Even more troubling is the fact that Upper St. Clair's regulation which defines earned income is identical to the one that we specifically struck down as an impermissible expansion of LTEA's definition of earned income in Pugliese. Apparently in defiance of this Court's decision in Pugliese, Upper St. Clair continues to use this expansive definition of earned income, purportedly for "illustrative or descriptive purposes." However, this description, which purports to provide specific examples of earned income, is not only misleading to the taxpayer, but is also contrary to existing case law, i.e., Pugliese, litigation to which Upper St. Clair was a party. Consequently, we believe that this facet of the instant appeal, by itself, evinces such obdurate conduct that it more than adequately justifies the awarding of counsel fees. Therefore, in assessing counsel fees against Upper St. Clair, we now make abundantly clear that the definition of earned income contained in its regulation, insofar as it deviates from and expands the definition of earned income contained in LTEA, impermissibly taxes the increase in value of investment income, whether it be in the form of debentures or non-qualified stock options.

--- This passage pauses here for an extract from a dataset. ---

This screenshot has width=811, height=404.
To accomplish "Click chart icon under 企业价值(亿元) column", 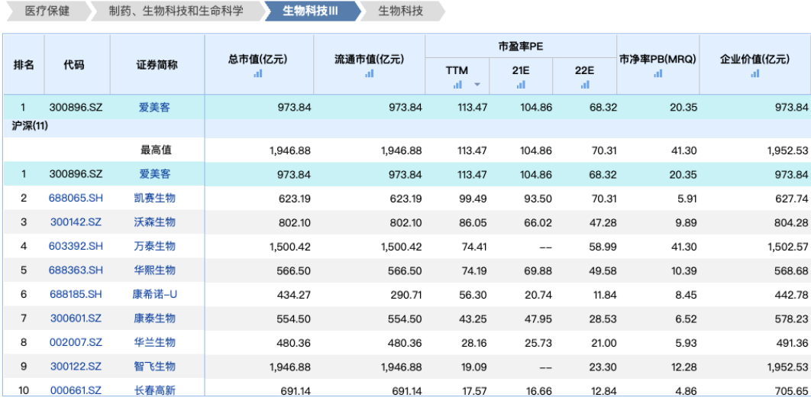I will pos(755,73).
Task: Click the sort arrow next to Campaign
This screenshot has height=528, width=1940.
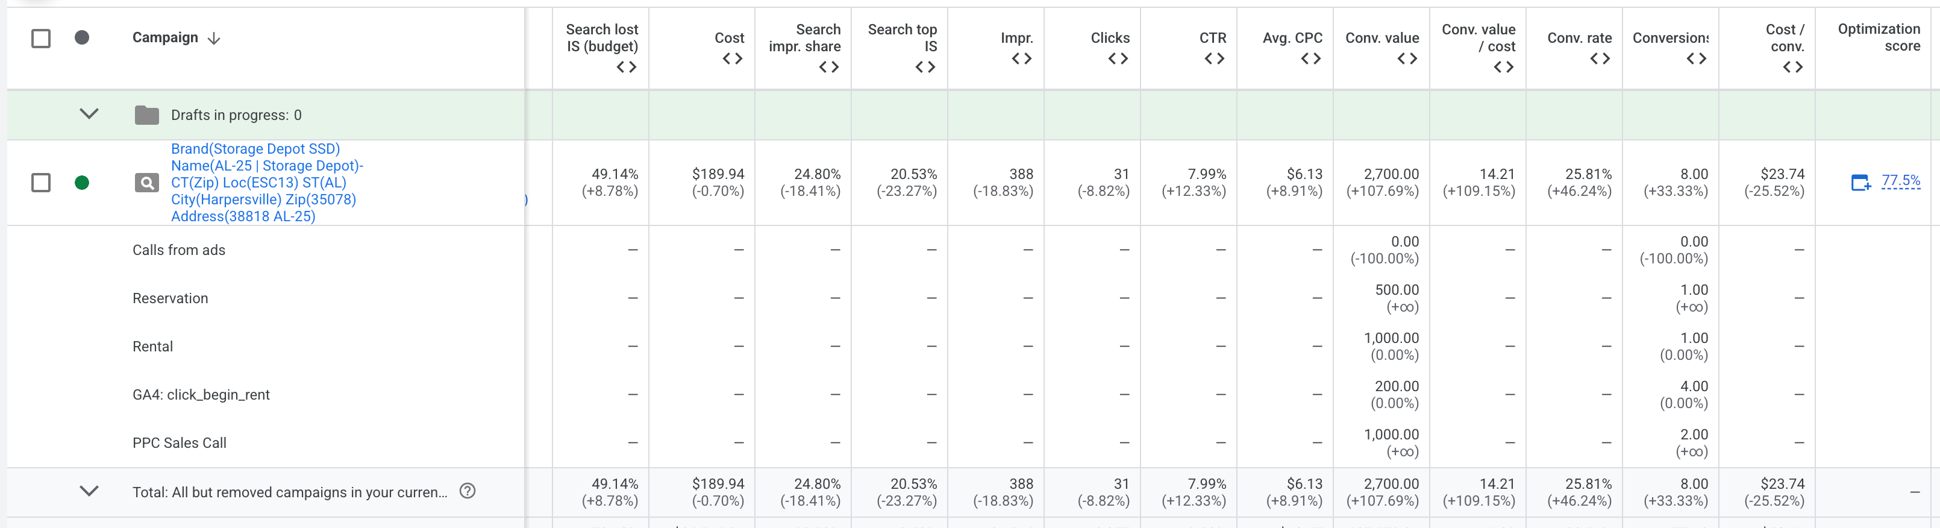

Accordingly, we affirm the trial court's order in its entirety, but remand the case to the trial court for the calculation, after a hearing, of reasonable fees incurred by Newbrey in this appeal to be paid by Upper St. Clair.

ORDER

NOW, March 24, 1998, the order of the Court of Common Pleas in the above-captioned matter is hereby affirmed. Further, the case is remanded to the trial court for calculation, after a hearing, of reasonable attorney's fees incurred by Appellant Newbrey in this appeal to be paid by Appellee Upper St. Clair.

LEADBETTER, J., did not participate in the decision in this case.

NOTES

[1] A non-qualified stock option plan is one that does not meet the requirements of Section 401 of the Internal Revenue Code, 26 U.S.C. § 401, and, accordingly, is not entitled to special tax treatment under the federal tax law.

[2] The fair market value of the stock would be the closing price of PPG stocks on the New York Stock Exchange, where the stock is traded, on the date of award.

[3] Act of December 31, 1965, P.L. 1257, as amended, 53 P.S. §§ 6901-6930.13.

[4] The "spread" generally refers to the difference between two amounts. In the context of stocks, the spread is usually the difference between the bid and asking price of the stock. In the present case, the spread refers to the difference between the cost of purchasing the stock at the value established at the time the option was awarded and the value of the stock on the day that Newbrey exercised his options; succinctly put, the "profit" realized between the cost of purchase and the value of the stock when the option is exercised.

[5] Our standard of review in a tax appeal case is limited to whether the trial court abused its discretion, committed an error of law, or issued a decision unsupported by substantial evidence. Scott v. Hempfield Area School District, 164 Pa. Cmwlth. 588, 643 A.2d 1140 (1994).

[6] Upper St. Clair's tax ordinance, defined "earned income" as that term is defined in LTEA. However, by subsequent regulation, Upper St. Clair made part of Upper St. Clair's Code by Section 118.18, the definition was expanded as noted in the above text. There is no dispute that the regulation quoted above is identical to the regulation quoted in Pugliese.